The Griffin Museum of Science and Industry did a little spring cleaning this past week to spruce up a fan favorite artifact.
The team at the iconic museum cleaned Colleen Moore’s Fairy Castle this week. It took eight hours to clean the entire castle.
The miniatures in the castle are placed into small containers one room at a time, so they can be dusted and cleaned using small brushes and tweezers. They are also inspected.
The castle is cleaned two or three times a year.
Colleen Moore’s Fairy Castle has been on display at the Griffin MSI since 1949.

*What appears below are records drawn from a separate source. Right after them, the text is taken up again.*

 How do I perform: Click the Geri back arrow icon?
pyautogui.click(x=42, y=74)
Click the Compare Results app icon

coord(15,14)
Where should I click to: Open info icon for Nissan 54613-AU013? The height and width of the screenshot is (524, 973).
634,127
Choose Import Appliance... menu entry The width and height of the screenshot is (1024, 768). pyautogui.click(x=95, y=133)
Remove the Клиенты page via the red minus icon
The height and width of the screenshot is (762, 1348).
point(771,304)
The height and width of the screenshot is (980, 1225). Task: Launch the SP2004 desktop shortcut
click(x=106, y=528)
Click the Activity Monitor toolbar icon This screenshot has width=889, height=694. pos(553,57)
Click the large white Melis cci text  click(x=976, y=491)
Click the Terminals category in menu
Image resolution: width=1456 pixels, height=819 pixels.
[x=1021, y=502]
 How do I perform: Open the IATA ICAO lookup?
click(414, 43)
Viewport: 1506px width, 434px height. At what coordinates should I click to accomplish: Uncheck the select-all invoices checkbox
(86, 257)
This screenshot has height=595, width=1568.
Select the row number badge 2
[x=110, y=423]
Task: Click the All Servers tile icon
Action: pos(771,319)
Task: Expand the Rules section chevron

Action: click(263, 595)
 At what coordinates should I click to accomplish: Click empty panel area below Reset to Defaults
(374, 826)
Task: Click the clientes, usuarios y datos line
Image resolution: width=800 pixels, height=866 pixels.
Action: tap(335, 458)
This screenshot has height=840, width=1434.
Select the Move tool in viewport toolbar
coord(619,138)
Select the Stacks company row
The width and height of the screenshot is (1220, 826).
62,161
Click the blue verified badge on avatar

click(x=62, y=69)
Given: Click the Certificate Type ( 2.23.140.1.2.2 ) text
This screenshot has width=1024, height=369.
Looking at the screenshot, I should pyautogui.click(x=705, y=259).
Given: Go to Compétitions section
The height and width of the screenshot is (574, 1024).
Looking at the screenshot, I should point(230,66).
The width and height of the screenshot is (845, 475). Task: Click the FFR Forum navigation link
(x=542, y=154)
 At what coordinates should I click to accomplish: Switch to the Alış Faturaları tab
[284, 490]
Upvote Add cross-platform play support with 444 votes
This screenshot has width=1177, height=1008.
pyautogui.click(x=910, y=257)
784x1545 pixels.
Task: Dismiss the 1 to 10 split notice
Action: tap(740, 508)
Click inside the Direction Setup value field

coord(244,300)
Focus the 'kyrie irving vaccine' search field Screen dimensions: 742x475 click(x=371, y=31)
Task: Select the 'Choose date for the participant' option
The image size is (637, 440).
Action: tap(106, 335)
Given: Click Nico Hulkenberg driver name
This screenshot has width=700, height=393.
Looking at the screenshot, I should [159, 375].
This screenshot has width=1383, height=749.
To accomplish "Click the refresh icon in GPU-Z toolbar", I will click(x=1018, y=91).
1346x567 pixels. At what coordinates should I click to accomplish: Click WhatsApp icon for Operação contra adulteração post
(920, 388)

Moore was a silent film star who was fascinated by dolls and doll houses as a youngster. Later in her life, her father, Charles Morrison, suggested that she create the doll house of her dreams.
The Fairy Castle was the result. It was developed deliberately with no sense of reality to the architecture, the MSI noted. By the time it was completed in 1935, about 100 people had worked on the Fairy Castle — which contained more than 1,500 miniatures and cost nearly $500,000.
In 1935 — two years after the Griffin MSI opened, but well before the Fairy Castle arrived there — Moore’s elaborate doll house went on a national tour. It stopped in most major U.S. cities, with visits to the toy department at Macy’s in New York City, May Co. in Los Angeles, and The Fair in Chicago, formerly at 128 S. State St.
The tour raised more than $650,000 for children’s charities between 1935 and 1939, the Griffin MSI noted.
In 1949, Griffin Museum of Science and Industry director Lenox Lohr persuaded Moore to bring the Fairy Castle to the museum. It is displayed behind glass on the ground floor, with a controlled temperature, humidity, and environment.